The initial study covered persons claiming to be age 110 or more in the Social Security Death Index (SSDI) records between 1 January 1980 and 31 December 1999 (over 2,700 claims in total). After each potential case was identified, the SSA attempted to verify the date of death using the National Death Index (NDI) to eliminate ghost cases. Afterwards, the Social Security application (SS-5) form was consulted to identify the names of the claimant's parents and locate proof of birth (mainly via the 1880 and 1900 censuses, as birth registration was not universally implemented in the United States until 1933).

Outcome

The study accepted 325 cases as valid, all of which were recognized by the International Database on Longevity and Gerontology Research Group; the oldest of these was Sarah Knauss, while the oldest male was Christian Mortensen.
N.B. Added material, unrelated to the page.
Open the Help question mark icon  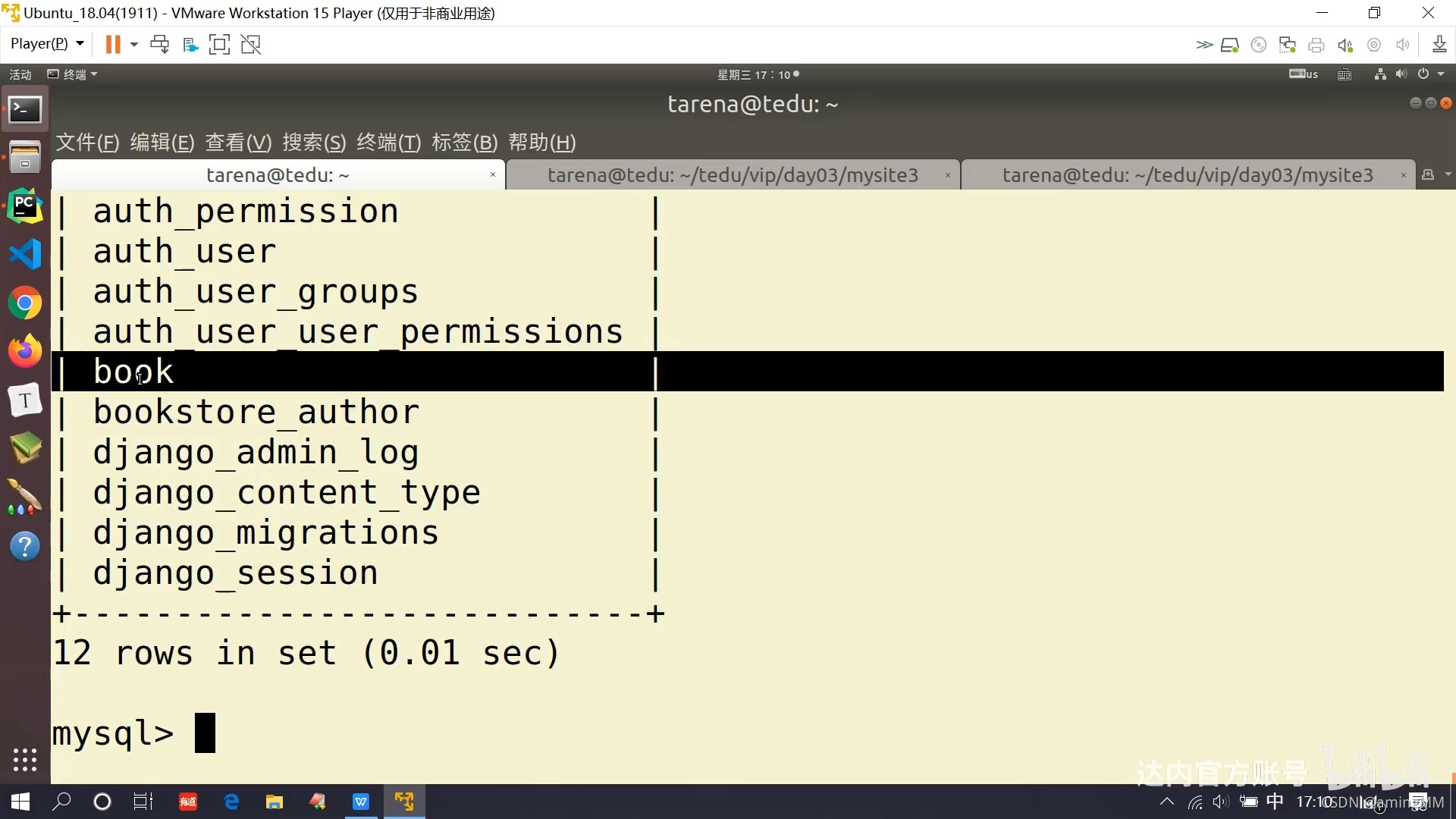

The validation standards for the SSA study only required three documents, even for the most extreme claims (115 and over). Lucy Hannah, the second-oldest claim accepted by the study, was invalidated in 2020 following the discovery of mid-life evidence contradicting the date of birth stated in her SS-5 and SSDI records, while a number of other cases including Mathew Beard, Addie Bess and James Wiggins are disputed. Nevertheless, the vast majority of SSA study cases (over 97%) withstood subsequent rechecking in the 2010s.